I struggle with relations in actor model. Let me use simple example. There are two actor types in the system: Warehouse and Item. Item is always assigned to particular Warehouse. AddStock command allows to increase stock quantity assigned to given warehouse location. Only warehouse knows own locations so Item must ask its Warehouse if the location is valid to perform own business logic. I've thought of some solutions

  1. Command AddStock contains ActorRef to warehouse shard region which allows Item to ask the Warehouse about location.
  2. Allow somehow only the Warehouse to issue command AddStock which allows to prevalidate locations. Not sure how to achieve this, I've thought about private commands or some identification process

I do not like neither solutions. It adds lot of unnecessary complexity to simple task. I think it may be issue with OOP thinking here and distributed actors world is governed by its own rules.

In my scenario I perceive both Item and Warehouse as separate aggregates. They are both implemented as Persistent Actor (with Cluster Sharding).

All is easy as long as you assume that only Warehouse may call Item::AddStock. Then Warehouse just validates the location before the call. But one may call Item directly and skip all that validation.
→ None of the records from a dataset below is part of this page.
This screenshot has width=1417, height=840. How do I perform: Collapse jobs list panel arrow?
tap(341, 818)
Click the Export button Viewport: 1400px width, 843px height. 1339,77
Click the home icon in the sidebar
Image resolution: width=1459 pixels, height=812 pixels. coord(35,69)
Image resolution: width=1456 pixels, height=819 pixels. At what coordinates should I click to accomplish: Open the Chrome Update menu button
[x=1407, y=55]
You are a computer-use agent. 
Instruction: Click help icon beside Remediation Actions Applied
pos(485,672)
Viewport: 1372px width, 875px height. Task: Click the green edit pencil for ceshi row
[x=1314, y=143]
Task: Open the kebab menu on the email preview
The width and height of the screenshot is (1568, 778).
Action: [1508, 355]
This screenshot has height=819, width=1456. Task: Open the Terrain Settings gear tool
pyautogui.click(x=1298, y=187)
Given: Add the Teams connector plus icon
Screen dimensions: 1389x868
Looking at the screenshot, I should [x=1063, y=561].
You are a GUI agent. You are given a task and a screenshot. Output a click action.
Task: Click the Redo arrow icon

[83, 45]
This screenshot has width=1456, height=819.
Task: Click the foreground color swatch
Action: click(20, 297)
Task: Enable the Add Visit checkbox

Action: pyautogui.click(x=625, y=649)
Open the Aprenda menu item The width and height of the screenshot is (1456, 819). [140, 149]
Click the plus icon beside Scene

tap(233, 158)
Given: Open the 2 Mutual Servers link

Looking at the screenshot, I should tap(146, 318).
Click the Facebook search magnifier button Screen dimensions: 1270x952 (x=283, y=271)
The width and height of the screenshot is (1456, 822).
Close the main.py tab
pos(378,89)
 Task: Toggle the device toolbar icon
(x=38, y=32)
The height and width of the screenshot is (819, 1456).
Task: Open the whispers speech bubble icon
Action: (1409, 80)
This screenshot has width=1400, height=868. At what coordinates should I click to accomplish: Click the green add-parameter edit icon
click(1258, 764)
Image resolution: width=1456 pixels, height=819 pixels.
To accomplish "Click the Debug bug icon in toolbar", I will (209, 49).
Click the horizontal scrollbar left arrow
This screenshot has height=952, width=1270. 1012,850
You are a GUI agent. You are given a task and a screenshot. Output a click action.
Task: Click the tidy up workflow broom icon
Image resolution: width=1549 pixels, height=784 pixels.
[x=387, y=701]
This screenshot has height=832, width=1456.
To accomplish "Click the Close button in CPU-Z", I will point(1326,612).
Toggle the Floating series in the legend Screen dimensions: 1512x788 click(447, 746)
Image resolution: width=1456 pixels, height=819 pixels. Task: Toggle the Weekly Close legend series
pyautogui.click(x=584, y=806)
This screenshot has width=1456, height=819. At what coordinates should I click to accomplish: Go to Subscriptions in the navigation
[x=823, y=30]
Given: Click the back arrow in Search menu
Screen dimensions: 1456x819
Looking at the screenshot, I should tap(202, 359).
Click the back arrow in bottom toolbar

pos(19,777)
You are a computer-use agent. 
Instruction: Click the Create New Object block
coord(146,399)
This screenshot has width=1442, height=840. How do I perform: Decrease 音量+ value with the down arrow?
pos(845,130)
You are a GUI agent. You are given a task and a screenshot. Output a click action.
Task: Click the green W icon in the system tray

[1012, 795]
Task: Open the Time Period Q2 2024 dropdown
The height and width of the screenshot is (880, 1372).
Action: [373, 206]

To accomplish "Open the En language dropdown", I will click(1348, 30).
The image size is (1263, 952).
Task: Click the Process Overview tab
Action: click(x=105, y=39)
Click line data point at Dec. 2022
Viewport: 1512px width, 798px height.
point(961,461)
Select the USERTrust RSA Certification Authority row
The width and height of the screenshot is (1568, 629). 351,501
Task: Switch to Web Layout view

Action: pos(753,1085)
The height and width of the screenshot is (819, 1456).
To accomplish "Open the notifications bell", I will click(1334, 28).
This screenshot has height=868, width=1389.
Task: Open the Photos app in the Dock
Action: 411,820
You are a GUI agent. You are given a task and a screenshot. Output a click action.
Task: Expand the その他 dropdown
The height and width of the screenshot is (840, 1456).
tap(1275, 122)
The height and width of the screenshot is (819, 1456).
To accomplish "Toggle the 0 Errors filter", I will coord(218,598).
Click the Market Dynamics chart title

Item has no way to know if the proper warehouse made the call. It is easy to achieve in pure OOP/DDD approach. Item is aware of warehouse ID and changing quantity would look like this

item.addStock("L2", 100, warehouse)

Item knowing warehouse id may validate if provided warehouse is the warehouse. And having warehouse may ask if location is valid. My current implementation of Item handler:

case AddStock(region, location, quantity) => {
  region ? EntityEnvelope(warehouseId, HasLocation(location)) map (
    _ => VerifiedAddStock(quantity)
  ) pipeTo self

VerifiedAddStock is Item`s private object so I am sure who is the command issuer (almost because it not enforce identity).

So the problem is how to model such relation in Actor world? It is the norm to pass around shard region ref?

One may suggest that it is design flaw itself due to improper aggregate/actor boundaries but this is just an example.


Solution

  • Does Item have any information (e.g. description) which Warehouse isn't going to care about?

    If the answer is no, then I would just treat Item as a child of the associated warehouse location (i.e. invert the direction of the relation). As long as the warehouse never gives out an ActorRef for the Item, you can be sure that only it can send messages to the Item actor (Akka Typed lets you make this static guarantee).

    If the answer is yes, I'd suggest that in the context of warehouse inventory, an Item consists of exactly the information needed in that context and, for instance, something like catalog descriptions is the responsibility of a different context (very likely a different service) and if there's something the catalog description context needs to know about inventory (e.g. whether it's in-stock anywhere or not), then it should leverage domain events emitted by the warehouse inventory.